======== SUPPLIED ENTRIES

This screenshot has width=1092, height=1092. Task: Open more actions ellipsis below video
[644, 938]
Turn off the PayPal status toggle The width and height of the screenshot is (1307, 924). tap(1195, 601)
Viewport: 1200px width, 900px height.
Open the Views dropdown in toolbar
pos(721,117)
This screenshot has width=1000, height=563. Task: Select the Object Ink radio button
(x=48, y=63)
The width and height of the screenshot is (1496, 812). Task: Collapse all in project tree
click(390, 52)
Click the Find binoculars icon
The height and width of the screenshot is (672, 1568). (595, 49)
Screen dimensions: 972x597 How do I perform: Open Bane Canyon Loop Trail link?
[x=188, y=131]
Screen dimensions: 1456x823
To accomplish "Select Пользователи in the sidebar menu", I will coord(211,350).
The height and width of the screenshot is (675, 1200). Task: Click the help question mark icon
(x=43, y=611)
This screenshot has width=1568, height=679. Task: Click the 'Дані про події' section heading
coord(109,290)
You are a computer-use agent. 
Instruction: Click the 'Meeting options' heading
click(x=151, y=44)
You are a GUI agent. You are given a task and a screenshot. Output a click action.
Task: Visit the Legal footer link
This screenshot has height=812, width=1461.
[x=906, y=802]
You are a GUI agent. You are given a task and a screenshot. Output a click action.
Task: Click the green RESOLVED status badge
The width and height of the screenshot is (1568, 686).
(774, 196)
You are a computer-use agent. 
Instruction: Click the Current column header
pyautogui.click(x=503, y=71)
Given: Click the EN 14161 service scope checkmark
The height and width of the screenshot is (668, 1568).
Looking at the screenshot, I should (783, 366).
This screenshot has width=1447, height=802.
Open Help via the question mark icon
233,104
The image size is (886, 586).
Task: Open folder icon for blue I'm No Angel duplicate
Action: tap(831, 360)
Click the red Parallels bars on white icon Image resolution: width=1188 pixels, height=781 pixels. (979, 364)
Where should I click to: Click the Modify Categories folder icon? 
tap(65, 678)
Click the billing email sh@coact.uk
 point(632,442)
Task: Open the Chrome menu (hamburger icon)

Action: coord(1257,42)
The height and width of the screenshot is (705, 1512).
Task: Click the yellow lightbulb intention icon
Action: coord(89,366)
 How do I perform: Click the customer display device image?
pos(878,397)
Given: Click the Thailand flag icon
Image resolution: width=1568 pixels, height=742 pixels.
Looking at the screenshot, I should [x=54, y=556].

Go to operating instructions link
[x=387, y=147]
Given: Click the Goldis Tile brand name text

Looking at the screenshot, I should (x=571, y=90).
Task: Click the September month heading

================

WORK INSTRUCTIONS » Copy out each line of the data that has the word "status" in it.

ANSWER AREA »
Turn off the PayPal status toggle The width and height of the screenshot is (1307, 924). tap(1195, 601)
Task: Click the green RESOLVED status badge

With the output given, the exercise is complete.